The Moscow government still hopes to use the Mnevniki area for a third amusement park project. At least two companies are in the running to develop the 351-hectare floodplain – the Ingeokom Invest and Kievskaya Ploshchad. The project proposed by Ingeokom is of a “fun” city-park with the construction of 2.9m square meters of commercial and residential real estate worth more than 100 billion rubles in investments. The budget proposed by Kievskaya Ploshchad, the owners of the Evropeisky mall, is a little more modest; they plan to build a 700,000 square meter Moscow amusement park for just 60 billion rubles. It was this project that proved to be the most popular among Muscovites, according to a recent city government poll. But the vast competition in Moscow and the surrounding area does not worry the developers. “We don’t see ourselves as competition,” said Nadezhda Spiridonova, press secretary for Kievskaya Ploshchad, “We have our own vision for the project – and it’s not Disneyland.”

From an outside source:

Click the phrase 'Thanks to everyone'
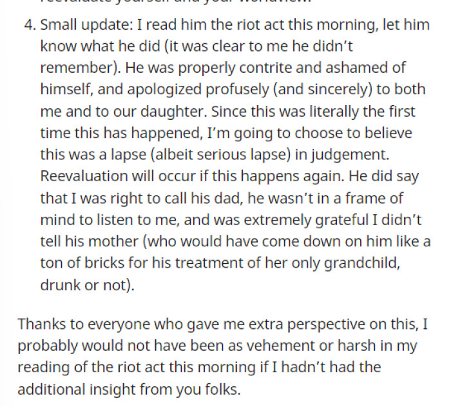[84, 325]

Experts are convinced that the market in Moscow is more than capable of handling a number of large amusement parks. “Moscow is sorely lacking in organized recreational spaces, so there is a huge demand for this kind of product,” said Maksim Gasiev, CEO of real estate firm Colliers Int. Russia. “It is mega-business overseas,” added Georgy Dzagurov. One example of how mega this business is is the fact that Disneyland’s turnover surpassed that of Las Vegas for the first time ever. The problem facing Russian developers, experts believe, is the uncertain profitability of a project that requires huge investment, the climate and the serious lack of professional operators.